Hard to believe Christians are supposed to have the absurd position when Stenger believes laws can just come into existence from non-existence. I am even more amazed that some people find this to be an explanation. Let me spell something out Stenger. Nothing is non-existence and it is incapable of causing anything.

Why is there something rather than nothing? Stenger comes to this question and quotes a philosopher who says the answer is “There has to be something.” Why? Why does there have to be anything?

Stenger asks about conceptual problems. How do we speak of nothing. What are its properties? This has already been answered. Nothing is non-existence. It does not have properties. It has no causal power, aside from in the atheist universe where apparently it can somehow make everything.

Stenger also asks why is there God instead of nothing? The answer is that God is the basis of existence itself because He is being without limits. God’s existence is not caused but rather He is His existence. His unawareness of history answering this objection or even presenting any arguments shows me the lack of research on Stenger’s part.

Stenger instead tells that the transition from nothing-to-something is a natural one because nothing is instable. Again, it isn’t. It is just nothing. You cannot say what nothing is other than describing it as nothing. However, for Stenger, that something exists is evidence enough that there is no God.

Because if there was a God, there would obviously be nothing…..

Except God is something…..

We shall have to see if the rest of the work is more pleasing> For now, Stenger just gives cop-outs and has lazy research on his topic.
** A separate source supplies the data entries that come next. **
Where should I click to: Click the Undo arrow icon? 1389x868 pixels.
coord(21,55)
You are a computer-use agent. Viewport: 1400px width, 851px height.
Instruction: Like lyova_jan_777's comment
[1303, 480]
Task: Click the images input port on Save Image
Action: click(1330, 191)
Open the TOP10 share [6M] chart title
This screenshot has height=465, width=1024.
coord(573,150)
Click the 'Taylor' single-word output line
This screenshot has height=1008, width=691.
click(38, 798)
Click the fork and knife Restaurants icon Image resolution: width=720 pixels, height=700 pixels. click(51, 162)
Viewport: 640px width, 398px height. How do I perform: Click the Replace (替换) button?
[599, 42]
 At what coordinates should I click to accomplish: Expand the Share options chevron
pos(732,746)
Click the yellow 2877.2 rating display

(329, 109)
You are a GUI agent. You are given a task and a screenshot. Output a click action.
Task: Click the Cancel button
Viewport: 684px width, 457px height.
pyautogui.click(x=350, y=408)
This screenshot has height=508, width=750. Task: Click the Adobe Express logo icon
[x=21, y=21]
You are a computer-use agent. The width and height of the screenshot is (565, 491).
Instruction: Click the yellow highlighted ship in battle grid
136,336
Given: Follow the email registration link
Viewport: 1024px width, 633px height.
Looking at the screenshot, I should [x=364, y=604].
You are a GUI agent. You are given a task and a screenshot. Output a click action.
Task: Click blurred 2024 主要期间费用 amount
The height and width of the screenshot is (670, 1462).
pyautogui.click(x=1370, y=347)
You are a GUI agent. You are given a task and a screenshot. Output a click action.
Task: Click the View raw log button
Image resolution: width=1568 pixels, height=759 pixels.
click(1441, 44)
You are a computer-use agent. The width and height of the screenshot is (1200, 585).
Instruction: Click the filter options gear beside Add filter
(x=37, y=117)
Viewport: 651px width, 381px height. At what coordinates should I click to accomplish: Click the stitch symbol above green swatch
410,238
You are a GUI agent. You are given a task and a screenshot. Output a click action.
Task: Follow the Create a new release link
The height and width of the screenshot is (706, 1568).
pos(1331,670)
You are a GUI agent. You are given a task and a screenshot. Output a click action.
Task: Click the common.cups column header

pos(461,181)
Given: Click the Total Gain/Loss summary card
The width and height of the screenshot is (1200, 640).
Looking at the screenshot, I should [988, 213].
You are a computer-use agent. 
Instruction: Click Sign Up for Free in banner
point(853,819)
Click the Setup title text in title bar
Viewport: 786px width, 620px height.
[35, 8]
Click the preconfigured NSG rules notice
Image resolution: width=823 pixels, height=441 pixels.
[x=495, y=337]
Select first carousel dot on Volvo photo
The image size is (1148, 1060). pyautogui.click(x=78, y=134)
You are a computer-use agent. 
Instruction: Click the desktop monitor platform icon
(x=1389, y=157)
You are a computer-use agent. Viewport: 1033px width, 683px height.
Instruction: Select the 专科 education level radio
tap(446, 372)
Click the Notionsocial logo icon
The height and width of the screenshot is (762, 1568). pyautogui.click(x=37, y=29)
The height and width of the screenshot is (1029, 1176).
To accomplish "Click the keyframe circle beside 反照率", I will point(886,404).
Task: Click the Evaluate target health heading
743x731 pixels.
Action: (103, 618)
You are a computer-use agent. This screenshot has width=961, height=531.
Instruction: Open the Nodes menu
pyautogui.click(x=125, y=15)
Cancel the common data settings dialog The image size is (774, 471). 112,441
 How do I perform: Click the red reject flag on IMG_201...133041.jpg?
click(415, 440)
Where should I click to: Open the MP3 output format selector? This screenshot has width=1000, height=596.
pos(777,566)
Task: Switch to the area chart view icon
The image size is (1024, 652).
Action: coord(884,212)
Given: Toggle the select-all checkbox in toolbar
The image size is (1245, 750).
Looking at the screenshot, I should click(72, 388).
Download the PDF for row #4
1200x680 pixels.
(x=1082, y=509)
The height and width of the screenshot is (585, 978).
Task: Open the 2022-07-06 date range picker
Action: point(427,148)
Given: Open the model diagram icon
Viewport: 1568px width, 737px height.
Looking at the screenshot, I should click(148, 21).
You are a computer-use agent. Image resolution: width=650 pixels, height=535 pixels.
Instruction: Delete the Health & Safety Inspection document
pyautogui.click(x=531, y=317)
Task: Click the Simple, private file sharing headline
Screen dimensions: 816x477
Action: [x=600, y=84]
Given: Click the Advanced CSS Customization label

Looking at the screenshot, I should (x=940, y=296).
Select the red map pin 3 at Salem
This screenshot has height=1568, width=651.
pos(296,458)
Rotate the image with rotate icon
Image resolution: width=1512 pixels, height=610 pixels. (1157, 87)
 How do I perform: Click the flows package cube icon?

Let him stick to physics, for he cannot do philosophy or theology.

We shall continue tomorrow.

“God: The Failed Hypothesis” Review: Searching For A World Beyond Matter

Hello everyone and welcome back to Deeper Waters where we are diving into the ocean of truth! We’ve lately been looking at the work of Victor Stenger, one of the new atheists. Tonight, we’re looking at the chapter of “Searching For A World Beyond Matter.”

As is normal for Stenger, we have the usual problem of a lack of sources. For instance, Stenger said that the ancients believed the heart was the center of being and intelligence. Now it could be that this is the case. I’d be willing to grant it for the sake of argument. However, he gives no sources. For a man who raises a battle cry against blind faith, he expects his readers to have blind faith in what he says.

For Stenger, the ancient view of man began to change around the time of Descartes. Once that was done, Europe abandoned blind obedience to authority that had stifled progress for centuries. Instead, people began to rely more on empirical data.

This isn’t really the case. Aristotle was an empiricist and Aquinas followed that tradition. It was around this time that some began to complain against empiricism. Descartes himself was a rationalist. Authorities were also not followed blindly. The teachings that had been handed down had worked for years.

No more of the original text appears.